U.S. Adds 225,000 Jobs in January

NATIONAL REPORT—U.S. employment rose by 225,000 in January, and the unemployment rate was little changed at 3.6%, the U.S. Bureau of Labor Statistics reported. Notable job gains occurred in construction, in healthcare, and in transportation and warehousing.

Both the unemployment rate, at 3.6%, and the number of unemployed persons, at 5.9 million, changed little in January. Among the major worker groups, the unemployment rates for adult men (3.3%),  adult women (3.2%), teenagers (12.2%), Whites (3.1%), Blacks (6%), Asians (3%), and Hispanics (4.3%) showed little or no change over the month.
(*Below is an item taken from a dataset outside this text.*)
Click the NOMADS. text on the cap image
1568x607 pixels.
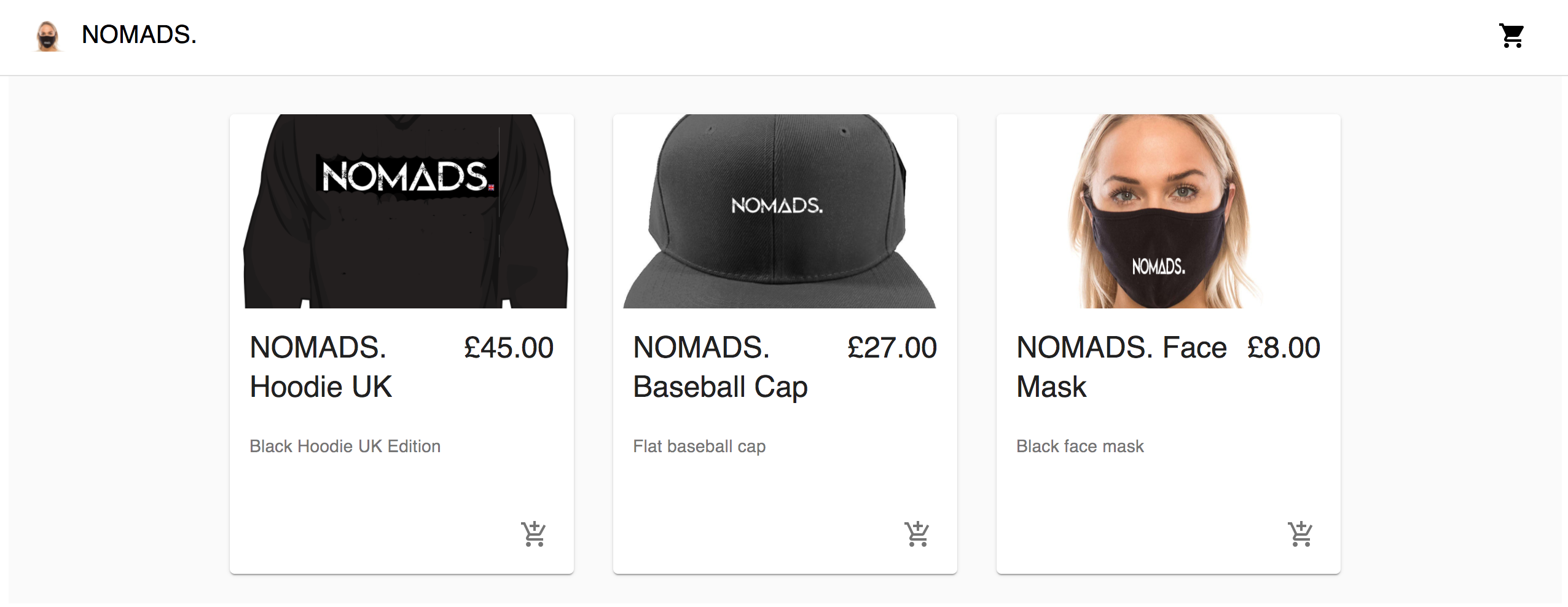click(777, 205)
Among the unemployed, the number of reentrants to the labor force increased by 183,000 in January to 1.8 million but was little changed over the year. (Reentrants are persons who previously worked but were not in the labor force prior to beginning their job search.) The number of long-term unemployed (those jobless for 27 weeks or more), at 1.2 million, was unchanged in January. These individuals accounted for 19.9% of the unemployed.

After accounting for the annual adjustments to the population controls, the civilian labor force rose by 574,000 in January, and the labor force participation rate edged up by 0.2 percentage point to 63.4%. The employment-population ratio, at 61.2%, changed little over the month but was up by 0.5 percentage point over the year.